Did your daughter Tash have a big birthday party this week?
“No, and I think she’s bummed about that. We were flying, so she’s trying to take it like a champ and we’ve tried to make it up to her. We were on the plane coming to Australia and we’d just been in Bora Bora, so we had a little celebration there but there were just a few of us and her Daddy wasn’t there. We took her to Luna Park when we got to Melbourne and we’ve tried to give her a birthday, but she didn’t have a regular seven-year-old’s birthday… When somebody says to her, ‘You have everything’, she wants to turn around and say, ‘You don’t know my life. You have no idea what my life is like.’ I said to her, ‘Nobody knows what your life is like Tash unless they live it.
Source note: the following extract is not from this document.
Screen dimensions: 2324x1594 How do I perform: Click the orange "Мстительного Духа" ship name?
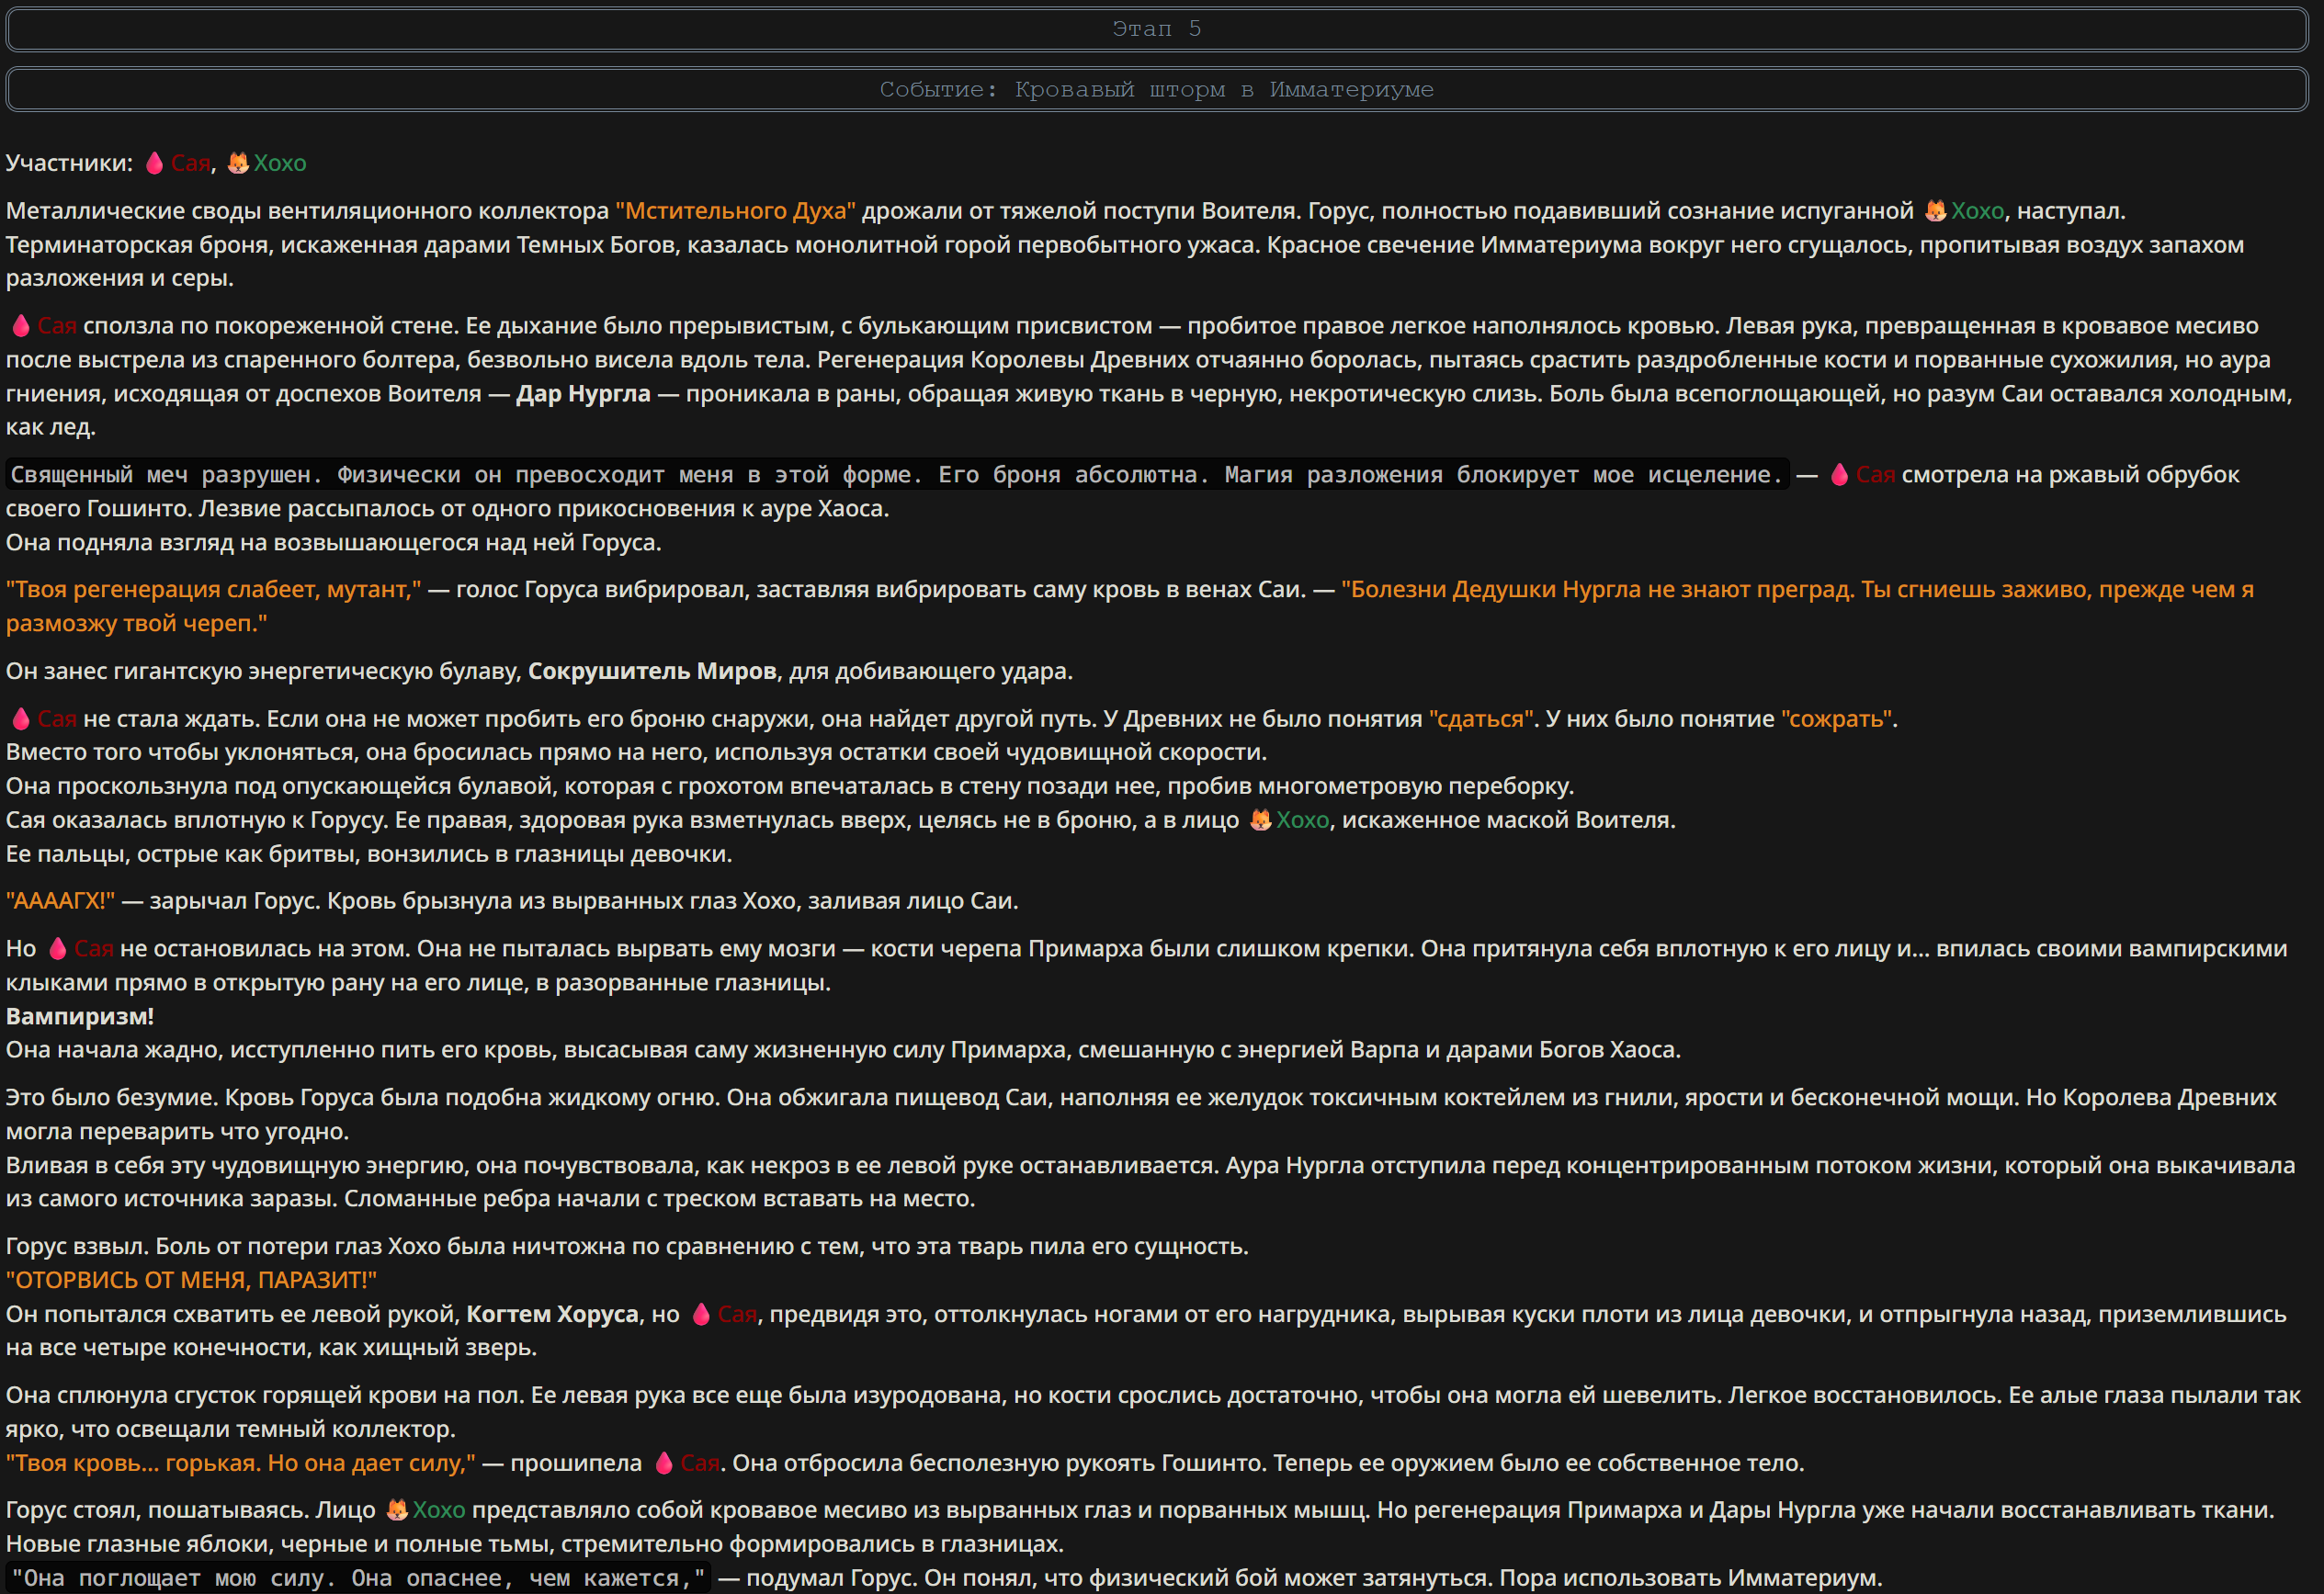click(735, 211)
There are other people who might feel similar to you, not because they are touring but because they are a child actor or a sports person. People think they have everything but there are sacrifices involved.’ I had to explain what sacrifices mean.”
Girl Disappearing and Ribbons Undone both look at Natashya growing up and mention horses - does she have a pony?
“She doesn’t, but she was riding when she was little because a friend of ours had a horse. She has an unusual relationship with animals in a way I don’t. I have a lot of friends who do, but I have a relationship with wood and keys and a thing called a piano. Watching Tash relate to these creatures does inspire me to write about it.”
Bouncing Off Clouds returns to ice cream for at least your third time for lyrical content. Do you find that some ideas recur throughout your songs?
“I think that every artist has a palette and sometimes you do pick up a certain symbology or reference that is part of your verbal arsenal. You claim these words and ideas like a charm bracelet and they become a part of you like a tattoo. Over the years in a different song they might mean something very different, but you reach for pictures that make up your story. There are other songwriters that mention things over and over again but they’re different things and they are their tattoo.”
Last time we chatted you said you enjoyed the fact that some of your songs were a little hard to track down, but a year later you released A Piano, which brought together a lot of hard-to-find music. Some fans were disappointed it didn’t contain any of your cover songs, soundtrack tunes or duets with people such as Michael Stipe and Robert Plant – is there any chance of a second archive trawl or is that a full stop on the back catalogue?
“I don’t know. You can’t include everything and we had to make some tough choices but I included a lot of things that I thought told the story. There’s always somebody who’s going to be disappointed, but this was my work as a composer as well, so it wasn’t about including somebody else’s work. That’s like having a birthday party for somebody else’s kid. I think that’s crossing the line, personally!”